• [WORK TO COMPLETE]
Look through the data below for the line with "Task: Click the TERMINAL tab", and transcribe it exactly together with each line after it up to and including the line with "You are a computer-use agent. The height". Give nothing else.

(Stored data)
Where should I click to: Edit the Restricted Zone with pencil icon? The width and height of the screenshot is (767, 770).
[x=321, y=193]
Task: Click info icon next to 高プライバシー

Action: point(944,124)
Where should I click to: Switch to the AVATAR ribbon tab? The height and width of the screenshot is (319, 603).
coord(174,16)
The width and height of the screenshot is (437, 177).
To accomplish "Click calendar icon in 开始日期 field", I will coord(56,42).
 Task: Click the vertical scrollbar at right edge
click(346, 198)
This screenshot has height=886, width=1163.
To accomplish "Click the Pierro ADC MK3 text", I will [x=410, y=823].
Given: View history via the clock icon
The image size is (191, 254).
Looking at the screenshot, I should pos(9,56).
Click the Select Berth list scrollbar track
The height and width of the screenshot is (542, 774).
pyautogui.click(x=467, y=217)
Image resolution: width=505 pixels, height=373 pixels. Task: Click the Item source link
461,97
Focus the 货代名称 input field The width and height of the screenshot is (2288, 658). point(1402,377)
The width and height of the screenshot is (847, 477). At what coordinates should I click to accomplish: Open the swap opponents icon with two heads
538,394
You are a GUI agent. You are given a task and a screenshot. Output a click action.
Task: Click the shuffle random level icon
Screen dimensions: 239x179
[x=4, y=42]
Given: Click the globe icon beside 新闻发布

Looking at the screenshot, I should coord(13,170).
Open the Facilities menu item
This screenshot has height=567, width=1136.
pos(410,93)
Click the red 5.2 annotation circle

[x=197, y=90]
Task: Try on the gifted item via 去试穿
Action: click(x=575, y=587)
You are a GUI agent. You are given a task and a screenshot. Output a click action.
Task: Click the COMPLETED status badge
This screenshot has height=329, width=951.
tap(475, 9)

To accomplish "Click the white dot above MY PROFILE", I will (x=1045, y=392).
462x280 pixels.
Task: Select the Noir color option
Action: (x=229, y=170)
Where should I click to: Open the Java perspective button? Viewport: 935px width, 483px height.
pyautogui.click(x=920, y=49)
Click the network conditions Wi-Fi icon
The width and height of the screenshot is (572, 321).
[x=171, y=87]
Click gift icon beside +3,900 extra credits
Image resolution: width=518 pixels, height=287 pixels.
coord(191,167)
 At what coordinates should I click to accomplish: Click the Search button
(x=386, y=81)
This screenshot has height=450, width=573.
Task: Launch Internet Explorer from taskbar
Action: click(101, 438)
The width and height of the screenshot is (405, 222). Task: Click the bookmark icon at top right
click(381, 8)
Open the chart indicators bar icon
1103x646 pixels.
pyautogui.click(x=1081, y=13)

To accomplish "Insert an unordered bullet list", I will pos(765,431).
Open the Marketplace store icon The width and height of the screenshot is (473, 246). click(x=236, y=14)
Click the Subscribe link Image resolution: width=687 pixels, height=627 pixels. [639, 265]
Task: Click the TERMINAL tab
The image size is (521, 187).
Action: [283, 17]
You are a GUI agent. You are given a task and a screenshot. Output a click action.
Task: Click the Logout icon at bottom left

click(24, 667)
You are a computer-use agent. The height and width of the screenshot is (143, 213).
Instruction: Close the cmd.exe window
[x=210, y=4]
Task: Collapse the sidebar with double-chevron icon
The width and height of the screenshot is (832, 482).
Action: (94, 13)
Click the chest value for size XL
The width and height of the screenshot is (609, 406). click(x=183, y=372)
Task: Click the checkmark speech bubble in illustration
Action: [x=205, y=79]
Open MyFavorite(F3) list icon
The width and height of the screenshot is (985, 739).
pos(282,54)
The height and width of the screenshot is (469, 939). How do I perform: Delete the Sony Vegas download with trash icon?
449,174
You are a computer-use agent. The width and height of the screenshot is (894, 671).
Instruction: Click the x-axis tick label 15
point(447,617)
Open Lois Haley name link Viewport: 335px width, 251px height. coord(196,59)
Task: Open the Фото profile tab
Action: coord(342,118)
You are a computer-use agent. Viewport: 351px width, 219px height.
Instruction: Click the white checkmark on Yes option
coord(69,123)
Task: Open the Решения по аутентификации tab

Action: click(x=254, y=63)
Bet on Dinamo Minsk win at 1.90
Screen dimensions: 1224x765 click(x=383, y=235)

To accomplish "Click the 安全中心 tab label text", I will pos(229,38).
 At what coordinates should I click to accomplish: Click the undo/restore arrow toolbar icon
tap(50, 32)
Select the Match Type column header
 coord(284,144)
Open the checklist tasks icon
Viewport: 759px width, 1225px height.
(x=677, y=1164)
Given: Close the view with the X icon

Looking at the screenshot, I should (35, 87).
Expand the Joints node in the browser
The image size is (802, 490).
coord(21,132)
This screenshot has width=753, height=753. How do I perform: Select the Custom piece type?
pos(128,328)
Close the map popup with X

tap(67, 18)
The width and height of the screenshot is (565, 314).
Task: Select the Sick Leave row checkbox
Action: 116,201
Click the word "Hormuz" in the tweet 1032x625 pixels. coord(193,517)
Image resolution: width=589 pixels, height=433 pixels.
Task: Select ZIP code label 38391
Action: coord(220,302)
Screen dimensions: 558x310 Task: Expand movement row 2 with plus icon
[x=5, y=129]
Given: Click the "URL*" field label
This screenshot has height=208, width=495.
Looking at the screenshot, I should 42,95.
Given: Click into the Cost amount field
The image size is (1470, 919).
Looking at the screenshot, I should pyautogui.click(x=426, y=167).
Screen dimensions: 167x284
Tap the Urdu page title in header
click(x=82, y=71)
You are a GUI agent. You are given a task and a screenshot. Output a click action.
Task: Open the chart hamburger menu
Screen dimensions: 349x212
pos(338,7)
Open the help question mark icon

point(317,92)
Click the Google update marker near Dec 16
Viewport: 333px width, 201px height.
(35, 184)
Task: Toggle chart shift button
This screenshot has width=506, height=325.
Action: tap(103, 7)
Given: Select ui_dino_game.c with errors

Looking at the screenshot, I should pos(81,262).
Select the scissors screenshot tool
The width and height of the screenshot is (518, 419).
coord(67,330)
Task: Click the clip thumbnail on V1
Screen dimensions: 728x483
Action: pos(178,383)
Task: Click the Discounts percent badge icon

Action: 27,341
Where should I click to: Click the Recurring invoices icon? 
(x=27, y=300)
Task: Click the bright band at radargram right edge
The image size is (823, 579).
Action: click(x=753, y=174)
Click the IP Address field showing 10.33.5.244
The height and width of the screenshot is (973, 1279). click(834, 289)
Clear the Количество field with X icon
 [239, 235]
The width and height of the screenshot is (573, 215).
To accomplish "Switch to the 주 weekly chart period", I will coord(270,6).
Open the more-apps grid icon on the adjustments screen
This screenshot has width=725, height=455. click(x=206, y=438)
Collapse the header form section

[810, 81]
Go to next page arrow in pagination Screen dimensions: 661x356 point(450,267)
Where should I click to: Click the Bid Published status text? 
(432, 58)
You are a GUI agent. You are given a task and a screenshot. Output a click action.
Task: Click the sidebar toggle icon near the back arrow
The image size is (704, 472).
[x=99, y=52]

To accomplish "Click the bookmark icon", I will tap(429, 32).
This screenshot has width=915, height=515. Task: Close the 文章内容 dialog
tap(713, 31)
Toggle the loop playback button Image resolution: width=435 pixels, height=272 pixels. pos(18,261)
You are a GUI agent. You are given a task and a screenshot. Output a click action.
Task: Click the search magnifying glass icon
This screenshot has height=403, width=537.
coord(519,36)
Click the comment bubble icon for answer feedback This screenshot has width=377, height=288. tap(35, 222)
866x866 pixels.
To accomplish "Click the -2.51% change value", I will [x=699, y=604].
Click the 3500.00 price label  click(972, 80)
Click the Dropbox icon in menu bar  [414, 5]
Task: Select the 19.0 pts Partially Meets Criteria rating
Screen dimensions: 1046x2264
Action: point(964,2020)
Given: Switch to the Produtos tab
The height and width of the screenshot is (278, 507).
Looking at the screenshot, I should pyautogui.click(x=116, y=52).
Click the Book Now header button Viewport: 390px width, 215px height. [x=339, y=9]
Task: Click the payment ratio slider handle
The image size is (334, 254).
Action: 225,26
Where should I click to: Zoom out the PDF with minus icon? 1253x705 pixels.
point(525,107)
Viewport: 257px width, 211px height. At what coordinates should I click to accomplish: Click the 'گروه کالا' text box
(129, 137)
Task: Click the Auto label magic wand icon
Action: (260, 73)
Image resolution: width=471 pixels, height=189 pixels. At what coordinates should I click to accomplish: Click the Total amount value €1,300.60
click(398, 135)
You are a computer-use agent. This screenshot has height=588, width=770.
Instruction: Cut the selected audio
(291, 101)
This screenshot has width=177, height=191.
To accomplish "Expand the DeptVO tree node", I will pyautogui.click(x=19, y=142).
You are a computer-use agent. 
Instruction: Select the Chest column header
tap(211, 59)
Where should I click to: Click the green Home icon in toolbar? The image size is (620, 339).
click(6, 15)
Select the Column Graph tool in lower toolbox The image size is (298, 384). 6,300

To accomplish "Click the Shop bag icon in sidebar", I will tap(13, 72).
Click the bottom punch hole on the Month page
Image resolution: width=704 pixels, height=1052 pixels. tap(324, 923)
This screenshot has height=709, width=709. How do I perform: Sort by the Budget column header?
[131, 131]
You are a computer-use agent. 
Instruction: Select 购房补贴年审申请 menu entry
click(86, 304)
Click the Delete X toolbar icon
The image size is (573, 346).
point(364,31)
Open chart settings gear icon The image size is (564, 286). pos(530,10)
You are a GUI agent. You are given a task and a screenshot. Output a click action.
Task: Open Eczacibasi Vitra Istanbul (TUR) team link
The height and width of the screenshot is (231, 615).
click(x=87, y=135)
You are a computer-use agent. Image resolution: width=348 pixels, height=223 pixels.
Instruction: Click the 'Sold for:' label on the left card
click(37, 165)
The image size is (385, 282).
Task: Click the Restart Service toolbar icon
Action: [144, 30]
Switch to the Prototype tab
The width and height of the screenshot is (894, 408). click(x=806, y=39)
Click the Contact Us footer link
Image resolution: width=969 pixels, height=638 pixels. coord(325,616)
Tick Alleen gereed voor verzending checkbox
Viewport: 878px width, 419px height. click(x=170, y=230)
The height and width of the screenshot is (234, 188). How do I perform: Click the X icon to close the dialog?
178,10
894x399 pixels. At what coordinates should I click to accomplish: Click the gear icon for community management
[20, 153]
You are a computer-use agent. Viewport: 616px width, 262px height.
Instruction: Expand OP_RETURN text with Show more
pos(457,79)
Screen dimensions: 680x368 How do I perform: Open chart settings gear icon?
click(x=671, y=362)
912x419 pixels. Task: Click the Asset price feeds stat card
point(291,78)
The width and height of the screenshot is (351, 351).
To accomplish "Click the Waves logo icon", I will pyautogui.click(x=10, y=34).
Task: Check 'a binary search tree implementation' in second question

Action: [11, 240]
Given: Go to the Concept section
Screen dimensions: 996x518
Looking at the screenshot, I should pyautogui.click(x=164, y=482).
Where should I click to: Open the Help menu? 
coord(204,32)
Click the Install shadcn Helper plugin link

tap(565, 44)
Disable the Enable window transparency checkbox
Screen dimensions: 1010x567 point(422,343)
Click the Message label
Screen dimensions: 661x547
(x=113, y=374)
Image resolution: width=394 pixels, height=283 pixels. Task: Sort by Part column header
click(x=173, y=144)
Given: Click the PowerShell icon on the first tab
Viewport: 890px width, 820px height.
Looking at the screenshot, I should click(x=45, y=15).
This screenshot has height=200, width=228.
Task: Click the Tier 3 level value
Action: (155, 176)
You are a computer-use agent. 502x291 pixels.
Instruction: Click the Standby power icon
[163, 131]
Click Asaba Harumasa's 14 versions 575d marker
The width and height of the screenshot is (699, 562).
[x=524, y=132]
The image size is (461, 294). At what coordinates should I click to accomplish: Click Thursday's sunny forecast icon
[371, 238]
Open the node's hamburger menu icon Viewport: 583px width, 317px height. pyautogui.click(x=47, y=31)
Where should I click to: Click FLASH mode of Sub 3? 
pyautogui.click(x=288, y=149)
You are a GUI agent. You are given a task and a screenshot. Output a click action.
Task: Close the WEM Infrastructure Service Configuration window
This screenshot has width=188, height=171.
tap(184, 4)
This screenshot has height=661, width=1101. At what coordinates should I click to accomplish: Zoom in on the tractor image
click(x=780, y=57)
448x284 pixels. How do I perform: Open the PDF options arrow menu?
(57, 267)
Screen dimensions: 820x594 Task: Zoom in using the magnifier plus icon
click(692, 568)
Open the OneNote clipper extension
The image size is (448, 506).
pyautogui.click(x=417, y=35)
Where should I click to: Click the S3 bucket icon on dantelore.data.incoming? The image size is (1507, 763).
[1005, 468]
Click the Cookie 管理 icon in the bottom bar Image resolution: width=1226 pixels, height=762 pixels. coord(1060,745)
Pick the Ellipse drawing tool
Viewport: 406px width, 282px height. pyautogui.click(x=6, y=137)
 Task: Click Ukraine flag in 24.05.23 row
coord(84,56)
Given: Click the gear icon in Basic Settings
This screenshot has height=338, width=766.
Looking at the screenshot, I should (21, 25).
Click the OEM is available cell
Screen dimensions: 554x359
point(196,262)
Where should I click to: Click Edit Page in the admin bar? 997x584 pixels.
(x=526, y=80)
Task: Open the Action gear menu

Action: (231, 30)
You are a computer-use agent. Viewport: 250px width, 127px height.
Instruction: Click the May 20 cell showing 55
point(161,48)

• [FINISHED TASK]
Task: Click the TERMINAL tab
The image size is (521, 187).
Action: [283, 17]
You are a GUI agent. You are given a task and a screenshot. Output a click action.
Task: Click the Logout icon at bottom left

click(24, 667)
You are a computer-use agent. The height and width of the screenshot is (143, 213).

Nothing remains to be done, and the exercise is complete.